Jean Wong
July 2018
Jean
Wong recently visited Wintec as a Research Fellow, hosted by the Centre for
Languages and the HIVE research cluster. Originally from Boston, Massachusetts,
she grew up speaking Toisanese-Chinese as a first language as her parents were
immigrants from Guangdong Province in China. In fact, her mother counts as her
first English as a second language student! Aside from learning English as a
second language (ESL), she has also studied Mandarin-Chinese, which was her
major at Connecticut College (New London, Connecticut). In addition, she has
some fluency in Cantonese-Chinese, Japanese, German and Latin. Jean now resides
in Ewing, New Jersey, where she is Associate Professor in the Department of
Special Education, Language and Literacy at The College of New Jersey.
While
studying to become an ESL teacher at the University of California at Los
Angeles (UCLA), she was introduced to Conversation Analysis (CA) in a discourse
analysis course. Almost immediately, she became attracted to CA as an academic
discipline because she could see connections between the findings and insights
gained from CA studies, and how teachers of ESL might improve upon their
instructional techniques and methods. Just as an understanding of grammar is
important for English language teachers, she thought that teachers should have
knowledge and understanding of conversational organisation and the ‘hidden’
structures that underlie and underwrite how we engage in everyday conversation.
After
completing a master’s degree in Teaching English as a Second Language at UCLA,
her interest in CA led her to complete a doctorate in Applied Linguistics at
UCLA as well, where she mentored with Drs. Emanuel Schegloff, Marianne
Celce-Murcia, and Evelyn Hatch, among others. At that time, connections between
CA and Applied Linguistics were only in their infancy, on the fringes of our
developing awareness and understanding. Jean’s own scholarly pursuits involved
examining ordinary conversation between novice and proficient speakers of English.

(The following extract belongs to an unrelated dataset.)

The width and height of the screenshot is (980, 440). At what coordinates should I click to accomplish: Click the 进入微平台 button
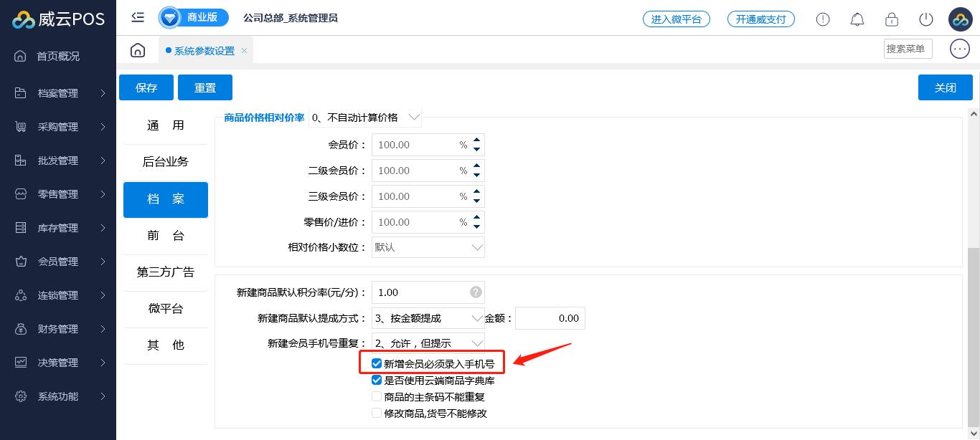[676, 19]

She has published her work in international journals such as the highly
prestigious Applied Linguistics and the International Review of Applied
Linguistics, as well as in edited volumes. Her book co-authored with Hansun
Zhang Waring, Teachers College, Columbia University, Conversation Analysis and
Second Language Pedagogy: A Guide for ESL/EFL teachers (Routledge, 2010), has
become a classic, thus far the first and only of one of its kind, and is a
bestseller within the field.
She
was invited by Mark Dawson-Smith, Jono Ryan and Jo Thomas as a keynote speaker
at CLESOL 2016. From this, a relationship was built with researchers in CfL,
leading to a research collaboration and the mentoring of various projects with
established and emerging researchers within CfL and HIVE. Among other
activities during her fellowship, Jean delivered a public workshop presentation
entitled Focus on Action: Insights from Conversation Analysis for
Second/Foreign Language Teachers. She also presented an academic paper entitled
Our Storied Lives: ‘Doing’ and Finding Friendship.